Claude Sonnet 4.6 Introduces Adaptive Thinking, Replacing Extended Mode
New Adaptive Thinking engine allows dynamic reasoning depth via effort parameter, optimizing cost and speed per request.
From Binary to Spectrum: Reasoning Gets Flexible
Claude Sonnet 4.6 introduces Adaptive Thinking, replacing the previous binary "extended thinking" mode with granular control over reasoning depth.
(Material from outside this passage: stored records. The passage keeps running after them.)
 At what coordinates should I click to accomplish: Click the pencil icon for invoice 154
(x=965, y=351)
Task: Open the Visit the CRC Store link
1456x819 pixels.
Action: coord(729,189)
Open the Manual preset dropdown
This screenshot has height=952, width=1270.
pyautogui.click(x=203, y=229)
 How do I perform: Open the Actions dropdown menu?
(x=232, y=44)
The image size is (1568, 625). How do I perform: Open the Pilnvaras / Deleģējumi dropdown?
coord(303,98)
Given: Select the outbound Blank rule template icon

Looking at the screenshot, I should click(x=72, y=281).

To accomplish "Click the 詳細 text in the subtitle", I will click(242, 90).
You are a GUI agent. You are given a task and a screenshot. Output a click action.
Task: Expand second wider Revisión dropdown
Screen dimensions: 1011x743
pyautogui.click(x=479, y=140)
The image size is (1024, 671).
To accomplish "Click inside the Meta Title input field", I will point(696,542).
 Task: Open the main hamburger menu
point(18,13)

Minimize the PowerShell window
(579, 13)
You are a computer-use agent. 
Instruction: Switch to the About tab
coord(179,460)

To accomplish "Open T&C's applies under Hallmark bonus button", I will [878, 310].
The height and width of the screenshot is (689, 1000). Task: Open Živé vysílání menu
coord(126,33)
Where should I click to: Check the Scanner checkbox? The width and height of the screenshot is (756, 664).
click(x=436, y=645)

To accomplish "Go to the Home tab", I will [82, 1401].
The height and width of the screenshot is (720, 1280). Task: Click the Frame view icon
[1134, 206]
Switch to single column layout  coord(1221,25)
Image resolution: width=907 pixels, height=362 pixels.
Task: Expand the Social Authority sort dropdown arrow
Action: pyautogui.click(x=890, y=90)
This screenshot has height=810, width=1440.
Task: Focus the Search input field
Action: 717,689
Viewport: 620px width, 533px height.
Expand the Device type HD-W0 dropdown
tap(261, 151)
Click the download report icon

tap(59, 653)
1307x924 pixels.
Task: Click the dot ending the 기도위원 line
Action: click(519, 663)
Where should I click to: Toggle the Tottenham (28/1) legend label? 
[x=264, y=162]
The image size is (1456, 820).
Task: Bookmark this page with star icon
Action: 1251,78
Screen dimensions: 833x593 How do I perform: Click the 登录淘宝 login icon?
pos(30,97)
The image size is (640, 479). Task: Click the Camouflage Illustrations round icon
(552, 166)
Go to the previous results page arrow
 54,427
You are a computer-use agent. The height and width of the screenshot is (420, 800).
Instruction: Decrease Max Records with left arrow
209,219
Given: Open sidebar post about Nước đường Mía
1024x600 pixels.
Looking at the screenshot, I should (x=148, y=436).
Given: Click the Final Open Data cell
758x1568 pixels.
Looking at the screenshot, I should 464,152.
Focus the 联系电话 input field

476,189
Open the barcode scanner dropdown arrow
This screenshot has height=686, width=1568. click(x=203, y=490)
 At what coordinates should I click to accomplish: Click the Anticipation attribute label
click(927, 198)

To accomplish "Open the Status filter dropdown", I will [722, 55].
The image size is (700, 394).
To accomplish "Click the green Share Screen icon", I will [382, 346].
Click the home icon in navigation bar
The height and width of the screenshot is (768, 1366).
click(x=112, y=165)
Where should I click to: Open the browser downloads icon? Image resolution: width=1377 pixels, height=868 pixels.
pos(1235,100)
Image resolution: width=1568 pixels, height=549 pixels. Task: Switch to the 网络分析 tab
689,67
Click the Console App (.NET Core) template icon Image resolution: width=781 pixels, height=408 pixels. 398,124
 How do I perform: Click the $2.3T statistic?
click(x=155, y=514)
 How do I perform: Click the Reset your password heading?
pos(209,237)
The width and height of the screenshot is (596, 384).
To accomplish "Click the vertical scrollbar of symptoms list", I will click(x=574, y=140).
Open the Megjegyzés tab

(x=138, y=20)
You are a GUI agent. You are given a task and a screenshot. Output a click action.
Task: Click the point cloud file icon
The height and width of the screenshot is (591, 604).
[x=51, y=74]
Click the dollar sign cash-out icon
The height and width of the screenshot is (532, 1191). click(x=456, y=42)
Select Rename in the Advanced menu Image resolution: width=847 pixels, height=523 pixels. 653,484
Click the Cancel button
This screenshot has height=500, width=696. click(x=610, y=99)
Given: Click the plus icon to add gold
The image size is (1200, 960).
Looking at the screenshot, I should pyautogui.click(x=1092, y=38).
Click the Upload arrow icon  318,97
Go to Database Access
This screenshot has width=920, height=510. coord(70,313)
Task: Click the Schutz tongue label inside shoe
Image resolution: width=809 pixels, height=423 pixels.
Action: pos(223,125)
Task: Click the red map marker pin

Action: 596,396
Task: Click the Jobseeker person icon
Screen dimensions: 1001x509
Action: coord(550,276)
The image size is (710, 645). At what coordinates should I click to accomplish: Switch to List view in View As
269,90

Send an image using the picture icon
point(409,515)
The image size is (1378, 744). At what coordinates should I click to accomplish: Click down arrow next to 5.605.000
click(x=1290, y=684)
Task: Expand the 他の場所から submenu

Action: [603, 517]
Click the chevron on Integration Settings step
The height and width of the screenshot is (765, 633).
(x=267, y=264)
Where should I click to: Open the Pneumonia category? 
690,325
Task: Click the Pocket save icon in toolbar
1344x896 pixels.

The Problem with Binary Thinking
Previous Claude models had two modes:
- Standard: Fast and cheap, but shallow reasoning
- Extended Thinking: Slow and expensive, but thorough
This forced developers to choose between speed and quality with no middle ground. A simple query and a complex architecture question cost the same when extended thinking was enabled.
The Effort Parameter
Adaptive Thinking introduces the `effort` parameter with four levels:
| Level | Thinking Tokens | Latency | Cost | Use Case |
| low | ~100-500 | ~1s | 1x | Simple Q&A, formatting |
| medium | ~500-2000 | ~2-3s | 1.5-2x | Standard coding tasks |
| high | ~2000-10000 | ~5-15s | 3-5x | Complex problems |
| auto | Varies | Varies | 1-5x | General applications |
Implementation
python
# Simple task - minimal thinking
response = client.messages.create(
model="claude-sonnet-4-6-20260217",
thinking={"type": "enabled", "effort": "low"},
messages=[...]
)
# Complex task - deep reasoning
response = client.messages.create(
model="claude-sonnet-4-6-20260217",
thinking={"type": "enabled", "effort": "high"},
messages=[...]
)
# Let the model decide
response = client.messages.create(
model="claude-sonnet-4-6-20260217",
thinking={"type": "enabled", "effort": "auto"},
messages=[...]
)
Cost Savings
Early adopters report significant savings:
"We were running everything at max thinking. Now simple queries use 'low' effort—our costs dropped 40% with no quality impact on routine tasks." — Lead Developer, FinTech startup
Auto Mode Performance
When set to `auto`, Claude dynamically assesses query complexity and allocates reasoning resources accordingly. Testing shows:
- 70% of queries classified as low/medium effort
- Auto typically matches human-selected effort levels
- Edge cases occasionally under-estimate complexity
Accessing Thinking Content
Developers can inspect the reasoning process:
python
for block in response.content:
if block.type == "thinking":
print(f"Reasoning: {block.thinking}")
Best Practice
Start with `auto` for general applications, then optimize with explicit effort levels as you understand your workload patterns.
Migration
The `budget_tokens` parameter still works but is deprecated. New code should use `effort` instead.